A block of data:

####################

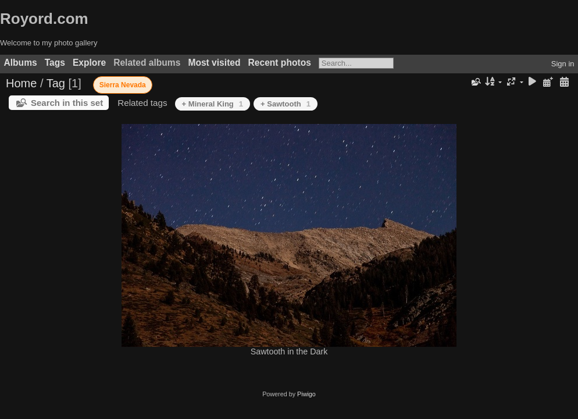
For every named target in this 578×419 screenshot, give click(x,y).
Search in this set (67, 103)
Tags (55, 63)
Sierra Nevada (122, 85)
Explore (89, 63)
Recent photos (279, 63)
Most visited (214, 63)
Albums (20, 63)
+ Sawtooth (286, 104)
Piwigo (306, 393)
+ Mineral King (212, 104)
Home (21, 83)
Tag (56, 83)
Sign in (563, 63)
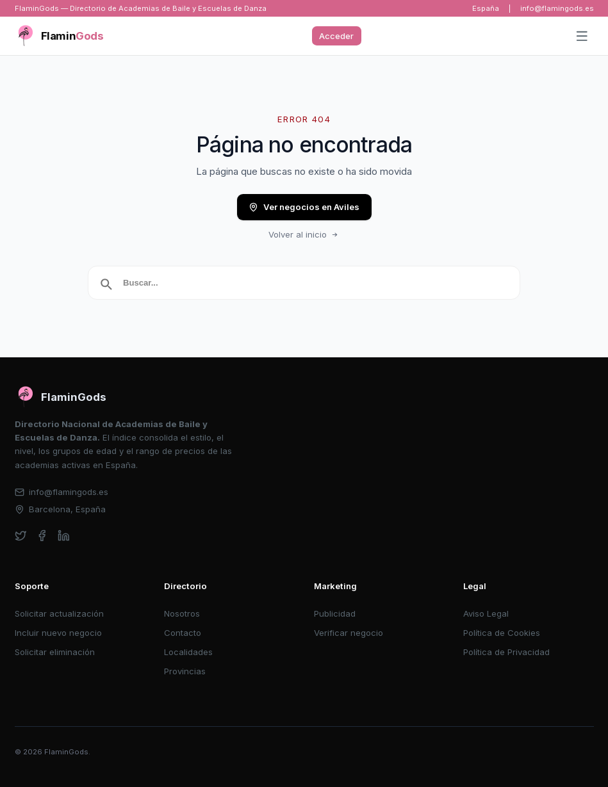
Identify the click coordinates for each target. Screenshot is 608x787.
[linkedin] (64, 536)
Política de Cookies (501, 633)
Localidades (188, 652)
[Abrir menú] (582, 36)
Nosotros (182, 613)
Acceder (336, 36)
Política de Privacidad (506, 652)
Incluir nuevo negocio (58, 633)
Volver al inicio (304, 234)
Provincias (185, 671)
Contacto (182, 633)
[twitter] (21, 536)
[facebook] (42, 536)
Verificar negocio (348, 633)
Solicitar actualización (59, 613)
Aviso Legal (486, 613)
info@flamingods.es (557, 8)
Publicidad (335, 613)
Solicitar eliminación (55, 652)
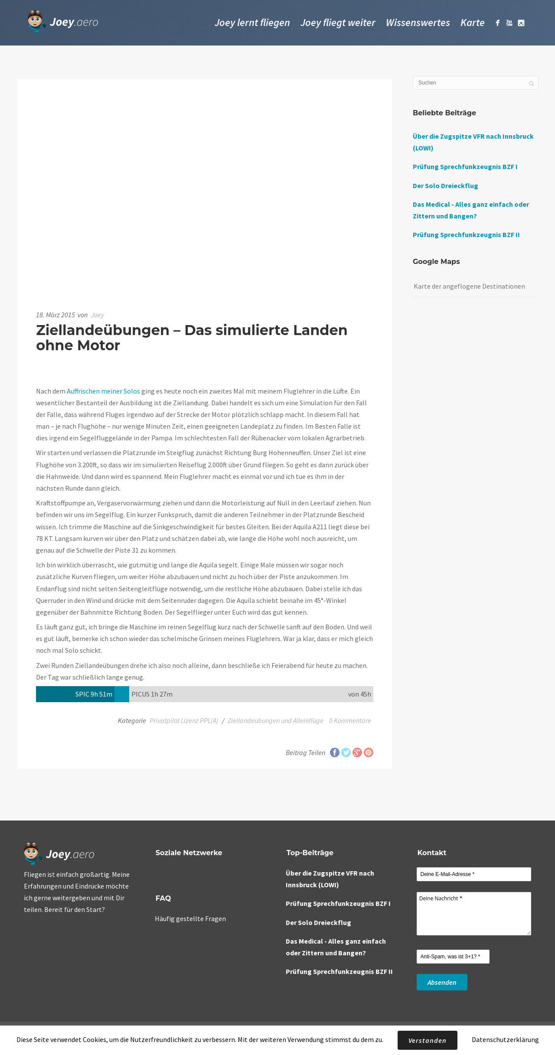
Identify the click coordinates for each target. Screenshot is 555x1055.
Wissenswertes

####################

Required task: Collect every line in the block of data above that contains the string "click".

Worked solution:
For every named target in this 578×419 screenshot, give click(x,y).
Identify the click coordinates for each target. Screenshot is 608x787.
Identify the click coordinates for each target. Screenshot is 555x1055.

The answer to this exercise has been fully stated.